Side note. This principle of face-to-face communication vs impersonal communication works with almost anything. I've sent off a ton of job resumes, but the only real bites I get are when I actually make a personal visit to the organization, no matter how uncomfortable that feels.
Dan and I have been having this same conversion regarding our upstairs neighbor and her love for Dance Dance Revolution parties. Since it seems like such an obvious thing to have to tell someone, I worry I won't be able to put it politely ("Hi, um, our apartment is sort of shaking...).
Erin, you should submit the note to www.passiveaggressivenotes.com (a site I think you will enjoy).
Oh Erin, I love the way you think and your ability to put it into words... I think you are onto something... having been in the condo life for 5 years now... I hardly know my neighbors... we did break some barriers and had the couple (who we can hear yelling through the walls and who have scared me because of thier suspicous activity in the middle of the night) to dinner with the missionaries. Quite a break through, but really I don't ask for an egg, unless it is someone from my ward I know in my complex, I just don't have that bond with them. I have to admit, after reaching out some I don't seem to notice somethings any more. I would love to use this concept in a short story for fun... if that isn't plagerising or anything ; )

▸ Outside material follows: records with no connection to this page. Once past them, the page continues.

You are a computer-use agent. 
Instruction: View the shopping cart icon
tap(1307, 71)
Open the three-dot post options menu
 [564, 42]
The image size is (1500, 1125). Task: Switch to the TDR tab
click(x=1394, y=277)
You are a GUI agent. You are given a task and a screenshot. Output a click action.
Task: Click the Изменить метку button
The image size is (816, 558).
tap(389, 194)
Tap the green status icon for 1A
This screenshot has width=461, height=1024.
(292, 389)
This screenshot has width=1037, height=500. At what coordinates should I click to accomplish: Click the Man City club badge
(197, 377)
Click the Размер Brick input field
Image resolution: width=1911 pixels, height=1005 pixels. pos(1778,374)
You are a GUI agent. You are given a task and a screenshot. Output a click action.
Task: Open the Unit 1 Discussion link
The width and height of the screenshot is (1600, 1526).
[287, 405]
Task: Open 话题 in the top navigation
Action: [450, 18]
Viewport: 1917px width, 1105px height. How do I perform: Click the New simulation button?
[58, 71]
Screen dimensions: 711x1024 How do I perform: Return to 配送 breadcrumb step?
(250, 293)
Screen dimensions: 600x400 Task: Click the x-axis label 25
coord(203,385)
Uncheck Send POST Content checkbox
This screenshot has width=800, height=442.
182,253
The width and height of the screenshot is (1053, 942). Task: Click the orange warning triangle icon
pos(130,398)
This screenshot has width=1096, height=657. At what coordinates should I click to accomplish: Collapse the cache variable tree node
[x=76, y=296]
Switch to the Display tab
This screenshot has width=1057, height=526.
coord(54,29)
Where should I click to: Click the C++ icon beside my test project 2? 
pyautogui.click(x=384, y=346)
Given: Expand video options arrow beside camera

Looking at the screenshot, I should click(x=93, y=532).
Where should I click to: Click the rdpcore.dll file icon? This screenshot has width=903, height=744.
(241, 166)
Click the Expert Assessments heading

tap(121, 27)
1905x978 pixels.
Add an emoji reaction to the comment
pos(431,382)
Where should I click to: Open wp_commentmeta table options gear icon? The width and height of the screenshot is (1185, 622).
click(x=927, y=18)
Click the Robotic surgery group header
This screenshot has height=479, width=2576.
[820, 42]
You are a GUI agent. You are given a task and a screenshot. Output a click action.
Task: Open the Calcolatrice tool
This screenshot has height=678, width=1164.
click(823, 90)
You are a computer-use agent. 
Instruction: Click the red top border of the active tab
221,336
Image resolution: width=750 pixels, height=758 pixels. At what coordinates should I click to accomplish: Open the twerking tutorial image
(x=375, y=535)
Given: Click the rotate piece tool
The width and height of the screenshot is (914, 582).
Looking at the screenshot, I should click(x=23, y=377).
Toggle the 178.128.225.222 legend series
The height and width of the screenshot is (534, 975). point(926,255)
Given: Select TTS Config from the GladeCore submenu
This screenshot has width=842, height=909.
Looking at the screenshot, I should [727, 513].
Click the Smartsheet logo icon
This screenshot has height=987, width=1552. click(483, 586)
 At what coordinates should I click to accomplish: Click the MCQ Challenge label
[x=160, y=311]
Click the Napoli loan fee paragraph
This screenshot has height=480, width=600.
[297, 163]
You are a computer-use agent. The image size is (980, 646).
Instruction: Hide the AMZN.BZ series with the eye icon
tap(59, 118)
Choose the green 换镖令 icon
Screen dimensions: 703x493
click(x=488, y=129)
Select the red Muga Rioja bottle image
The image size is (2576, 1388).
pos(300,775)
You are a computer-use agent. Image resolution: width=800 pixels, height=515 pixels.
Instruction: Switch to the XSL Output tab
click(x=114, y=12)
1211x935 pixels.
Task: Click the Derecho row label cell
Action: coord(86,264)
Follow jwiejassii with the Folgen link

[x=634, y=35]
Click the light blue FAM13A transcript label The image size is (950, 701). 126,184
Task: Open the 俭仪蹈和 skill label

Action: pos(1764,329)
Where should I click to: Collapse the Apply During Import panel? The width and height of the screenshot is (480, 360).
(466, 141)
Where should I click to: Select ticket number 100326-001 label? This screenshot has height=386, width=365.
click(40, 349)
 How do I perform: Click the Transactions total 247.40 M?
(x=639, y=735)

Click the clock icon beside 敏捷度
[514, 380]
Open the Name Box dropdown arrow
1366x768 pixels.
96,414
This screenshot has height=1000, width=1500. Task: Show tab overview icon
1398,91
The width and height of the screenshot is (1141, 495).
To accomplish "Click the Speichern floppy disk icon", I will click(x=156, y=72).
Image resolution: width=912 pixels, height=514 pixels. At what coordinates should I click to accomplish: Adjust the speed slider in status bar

Maybe she didn't know which neighbor was doing it and didn't want to go around door to door finding the culprit only to be yelled at. I would have done the same thing, to save time and avoid confrontation. You don't want a neighbor to hate you or even be the tiniest upset with you and there is always that chance.
People today don't take criticism well and will often get defensive and even aggresive. I have asked for help from my favorite neighbor and she is gracious but I usually feel guilty. Some people are just more comfotable being an island and being self sufficient (but not in an egotistical way).
After my quick 18 months in apartment living as a married woman, most occasions I would have liked to have a neighbor stop by for help, or let me know of a complaint. Since I didn't live there that long, I just decided not to care. I may have taken it more seriously if we were going to live there longer. I think it all starts with the initial move in, all it takes is an itroduction and then there is already a foundation of communication but that ususally doesn't happen.
I don't know where you got that philosophical gene, but it wasn't from me. I can provide more supporting evidence for face to face rather than impersonal communication though. Being a "remote" worker, I've never seen most of the people with whom I work. I can send pretty terse and to the point emails... "I need this now and it needs to be correct." Whereas, the people I have met in person - even briefly - I'm more likely to send more polite and friendly email requests. "Hey, how's it going? Do you have time to do this..." And they always respond quickly and with greater care.